Thai Prime Minister Prayuth Chan-ocha signed the transfer orders Saturday that shifted the 23 officials in central Samut Sakhon province to inactive posts with immediate effect. No official reason was given for the transfer, but the province has longstanding problems with corruption and has been subject to accusations of forced labor. Samut Sakhon is home to a large Myanmar migrant population that services the bulk of Thai fishing fleets in the province.

Andy Hall, a well-known activist from the Migrant Workers Rights Network emphasized the need for more transparency over the transfers and how it might bring accountability. ” The visit by Suu Kyi to meet with the workers was a disaster with a majority of migrant workers being kept out of the meetings. It was very poorly done by the officials. There are also longstanding issues of corruption here.”

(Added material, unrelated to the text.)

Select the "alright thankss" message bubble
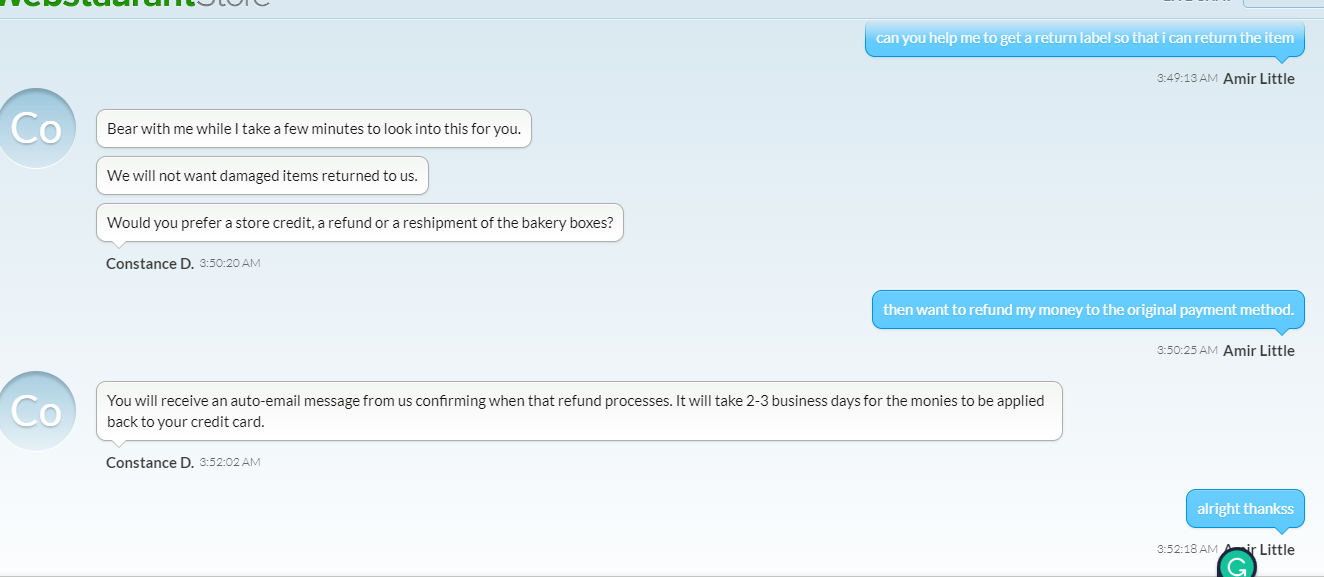The image size is (1324, 577). (x=1245, y=509)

For many years, international organizations have made accusations of child labor, forced labor, discrimination, trafficking in persons and exploitative working conditions at fish preparing and packing factories in Samut Sakhon.

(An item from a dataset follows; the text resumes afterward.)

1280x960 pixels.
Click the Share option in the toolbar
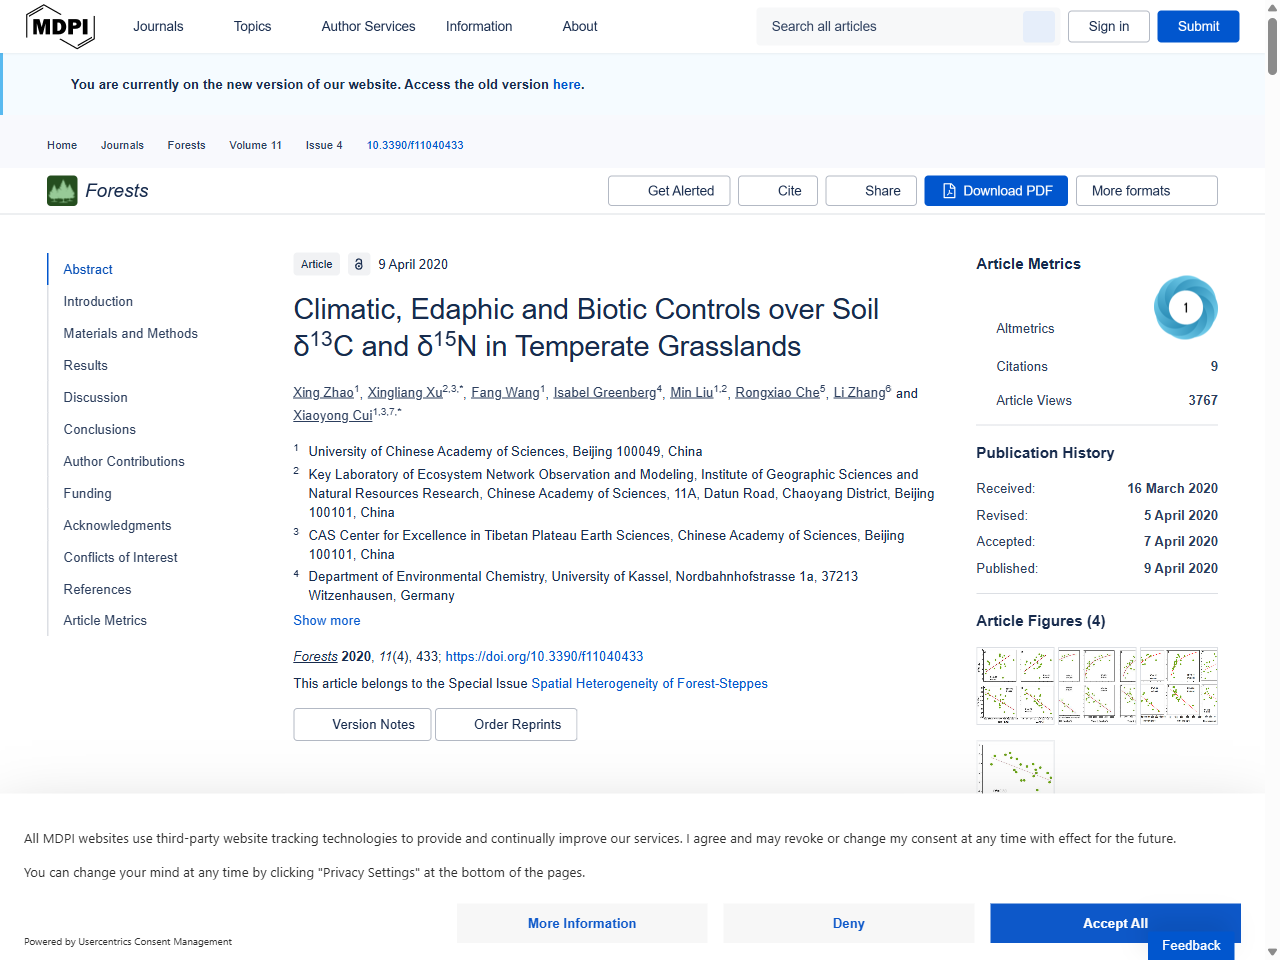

Many overseas markets of the United States, Europe, and Asia have called for a boycott of Thailand since an investigation found that shrimp producers had forced its laborers to work long hours for little or no pay.

Thursday, police and military officers failed to stop thousands of Myanmar migrant workers who were breaking through security gates near a seafood market in the city of Mahachai.  They were trying to get nearer to Minister Suu Kyi whose visit to Thailand was believed a victory for the four million-Myanmar migrant workers.